▸ PROBLEM REQUIREMENTS: Set down exactly the lines of the listing below that begin at the one containing "The image size is (1309, 924)." and end at the last line, both included.

==================================================

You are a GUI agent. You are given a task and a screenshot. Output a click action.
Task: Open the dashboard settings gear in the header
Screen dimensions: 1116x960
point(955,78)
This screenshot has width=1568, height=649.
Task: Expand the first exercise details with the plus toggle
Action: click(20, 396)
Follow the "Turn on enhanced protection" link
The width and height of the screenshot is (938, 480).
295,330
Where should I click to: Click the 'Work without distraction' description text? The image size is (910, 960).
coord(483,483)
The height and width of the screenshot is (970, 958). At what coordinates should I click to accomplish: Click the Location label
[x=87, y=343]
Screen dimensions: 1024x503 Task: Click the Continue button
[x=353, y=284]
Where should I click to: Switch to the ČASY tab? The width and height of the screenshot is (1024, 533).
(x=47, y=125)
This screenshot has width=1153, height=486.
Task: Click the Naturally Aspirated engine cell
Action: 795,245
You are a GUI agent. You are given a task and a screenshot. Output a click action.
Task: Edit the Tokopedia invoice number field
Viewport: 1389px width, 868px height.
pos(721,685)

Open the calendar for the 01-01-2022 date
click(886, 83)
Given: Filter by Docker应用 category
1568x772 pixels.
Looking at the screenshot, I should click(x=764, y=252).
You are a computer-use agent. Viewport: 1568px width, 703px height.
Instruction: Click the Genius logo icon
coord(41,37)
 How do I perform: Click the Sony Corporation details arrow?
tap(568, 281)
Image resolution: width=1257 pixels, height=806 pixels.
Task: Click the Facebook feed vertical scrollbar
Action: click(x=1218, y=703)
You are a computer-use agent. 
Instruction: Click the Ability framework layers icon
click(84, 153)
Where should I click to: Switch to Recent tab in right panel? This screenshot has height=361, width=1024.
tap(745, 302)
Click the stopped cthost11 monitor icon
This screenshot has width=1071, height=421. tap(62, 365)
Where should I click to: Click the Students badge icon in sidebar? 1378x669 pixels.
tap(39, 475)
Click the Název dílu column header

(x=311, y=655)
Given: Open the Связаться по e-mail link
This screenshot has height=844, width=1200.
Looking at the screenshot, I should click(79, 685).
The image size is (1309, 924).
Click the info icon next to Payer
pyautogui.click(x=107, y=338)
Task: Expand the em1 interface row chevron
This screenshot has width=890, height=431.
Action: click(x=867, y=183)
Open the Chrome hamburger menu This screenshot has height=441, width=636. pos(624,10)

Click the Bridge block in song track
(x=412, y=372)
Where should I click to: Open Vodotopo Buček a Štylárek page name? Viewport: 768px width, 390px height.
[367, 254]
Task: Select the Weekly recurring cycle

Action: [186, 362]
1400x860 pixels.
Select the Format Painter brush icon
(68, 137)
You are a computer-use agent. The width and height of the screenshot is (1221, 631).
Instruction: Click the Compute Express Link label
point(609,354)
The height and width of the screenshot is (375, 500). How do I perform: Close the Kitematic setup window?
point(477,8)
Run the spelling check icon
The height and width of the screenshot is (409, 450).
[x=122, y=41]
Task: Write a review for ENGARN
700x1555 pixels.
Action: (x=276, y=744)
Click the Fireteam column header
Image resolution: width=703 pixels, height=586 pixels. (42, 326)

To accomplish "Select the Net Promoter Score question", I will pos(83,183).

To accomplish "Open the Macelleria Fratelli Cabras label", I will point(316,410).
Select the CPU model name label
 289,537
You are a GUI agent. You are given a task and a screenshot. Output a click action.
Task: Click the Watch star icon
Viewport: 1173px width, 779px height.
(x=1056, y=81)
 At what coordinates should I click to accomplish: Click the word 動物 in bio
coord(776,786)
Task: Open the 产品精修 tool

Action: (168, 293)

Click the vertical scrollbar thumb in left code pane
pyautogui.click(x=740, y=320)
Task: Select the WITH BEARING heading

==================================================

▸ TASK ANSWER:
The image size is (1309, 924).
Click the info icon next to Payer
pyautogui.click(x=107, y=338)
Task: Expand the em1 interface row chevron
This screenshot has width=890, height=431.
Action: click(x=867, y=183)
Open the Chrome hamburger menu This screenshot has height=441, width=636. pos(624,10)

Click the Bridge block in song track
(x=412, y=372)
Where should I click to: Open Vodotopo Buček a Štylárek page name? Viewport: 768px width, 390px height.
[367, 254]
Task: Select the Weekly recurring cycle

Action: [186, 362]
1400x860 pixels.
Select the Format Painter brush icon
(68, 137)
You are a computer-use agent. The width and height of the screenshot is (1221, 631).
Instruction: Click the Compute Express Link label
point(609,354)
The height and width of the screenshot is (375, 500). How do I perform: Close the Kitematic setup window?
point(477,8)
Run the spelling check icon
The height and width of the screenshot is (409, 450).
[x=122, y=41]
Task: Write a review for ENGARN
700x1555 pixels.
Action: (x=276, y=744)
Click the Fireteam column header
Image resolution: width=703 pixels, height=586 pixels. (42, 326)

To accomplish "Select the Net Promoter Score question", I will pos(83,183).

To accomplish "Open the Macelleria Fratelli Cabras label", I will point(316,410).
Select the CPU model name label
 289,537
You are a GUI agent. You are given a task and a screenshot. Output a click action.
Task: Click the Watch star icon
Viewport: 1173px width, 779px height.
(x=1056, y=81)
 At what coordinates should I click to accomplish: Click the word 動物 in bio
coord(776,786)
Task: Open the 产品精修 tool

Action: (168, 293)

Click the vertical scrollbar thumb in left code pane
pyautogui.click(x=740, y=320)
Task: Select the WITH BEARING heading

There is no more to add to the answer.